### [TASK TO CARRY OUT]
Look through the entries below and extract exactly the lines from the one containing "Cookies Policy (1103, 461)" through the one containing "Decor (471, 108)", ends included.

-- Opening Marker --

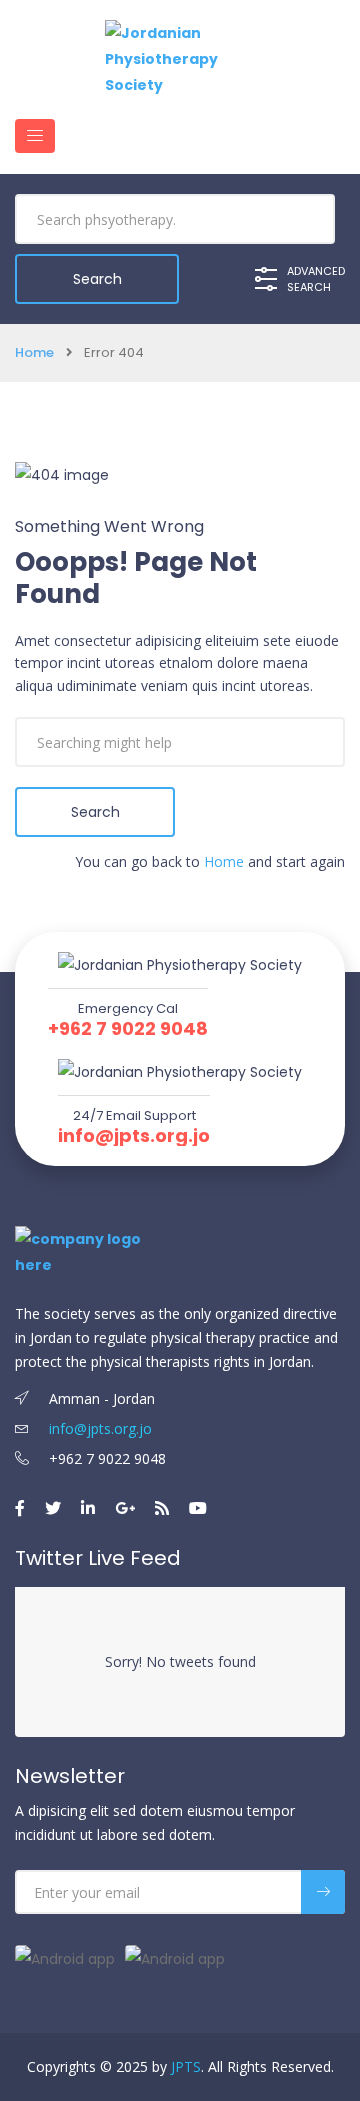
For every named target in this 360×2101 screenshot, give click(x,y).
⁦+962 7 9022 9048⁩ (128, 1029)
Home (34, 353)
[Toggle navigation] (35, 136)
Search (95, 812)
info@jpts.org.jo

-- Closing Marker --
-- Opening Marker --

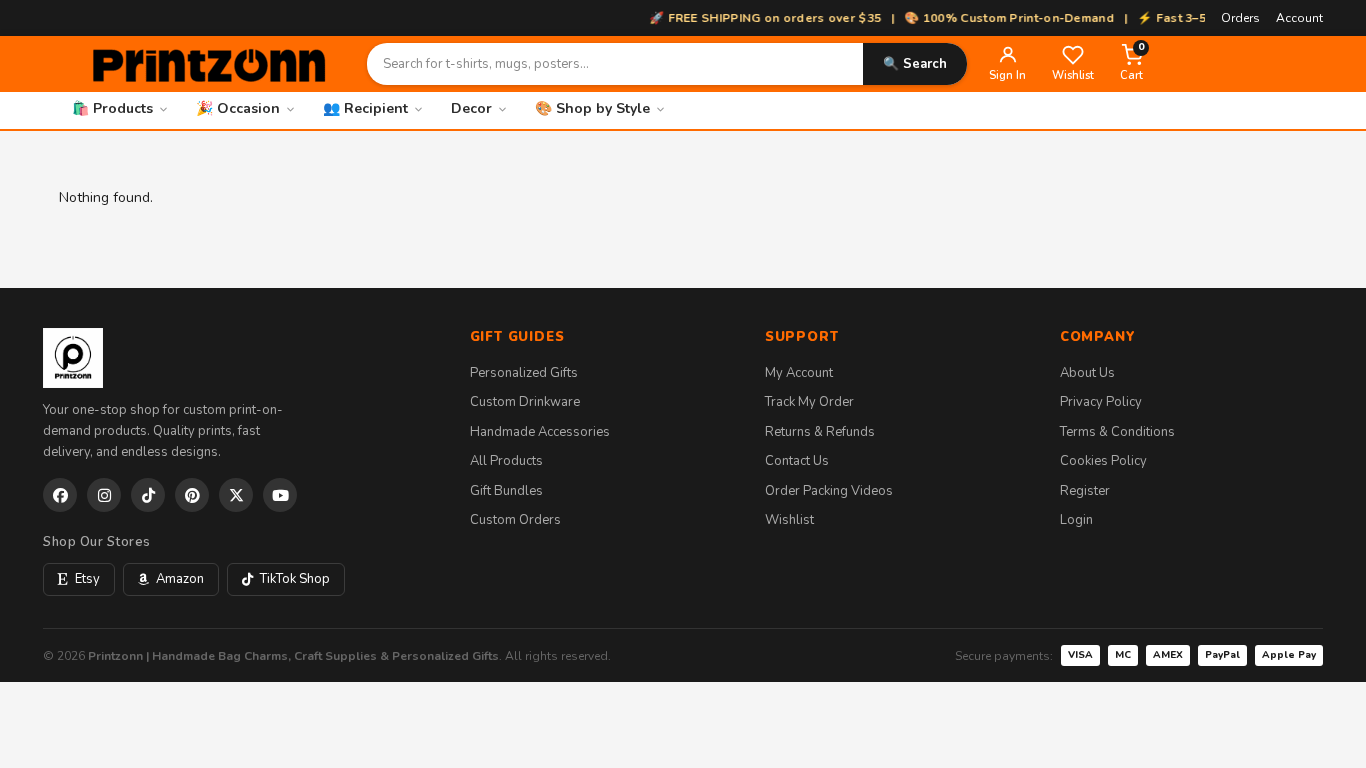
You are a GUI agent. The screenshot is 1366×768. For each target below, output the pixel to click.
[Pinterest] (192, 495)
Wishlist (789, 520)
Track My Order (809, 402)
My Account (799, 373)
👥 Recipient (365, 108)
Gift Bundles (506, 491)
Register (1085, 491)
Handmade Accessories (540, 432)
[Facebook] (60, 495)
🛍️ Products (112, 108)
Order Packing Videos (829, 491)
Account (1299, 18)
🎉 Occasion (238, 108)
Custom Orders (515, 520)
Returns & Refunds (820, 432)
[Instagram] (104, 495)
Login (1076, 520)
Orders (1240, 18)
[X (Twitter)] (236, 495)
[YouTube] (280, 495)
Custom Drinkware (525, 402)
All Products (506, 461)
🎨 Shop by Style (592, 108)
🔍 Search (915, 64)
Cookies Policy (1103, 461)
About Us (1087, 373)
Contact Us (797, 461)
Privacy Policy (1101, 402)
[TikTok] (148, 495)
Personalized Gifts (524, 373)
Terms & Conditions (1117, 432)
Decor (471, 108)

-- Closing Marker --

### [ANSWER SECTION]
Cookies Policy (1103, 461)
About Us (1087, 373)
Contact Us (797, 461)
Privacy Policy (1101, 402)
[TikTok] (148, 495)
Personalized Gifts (524, 373)
Terms & Conditions (1117, 432)
Decor (471, 108)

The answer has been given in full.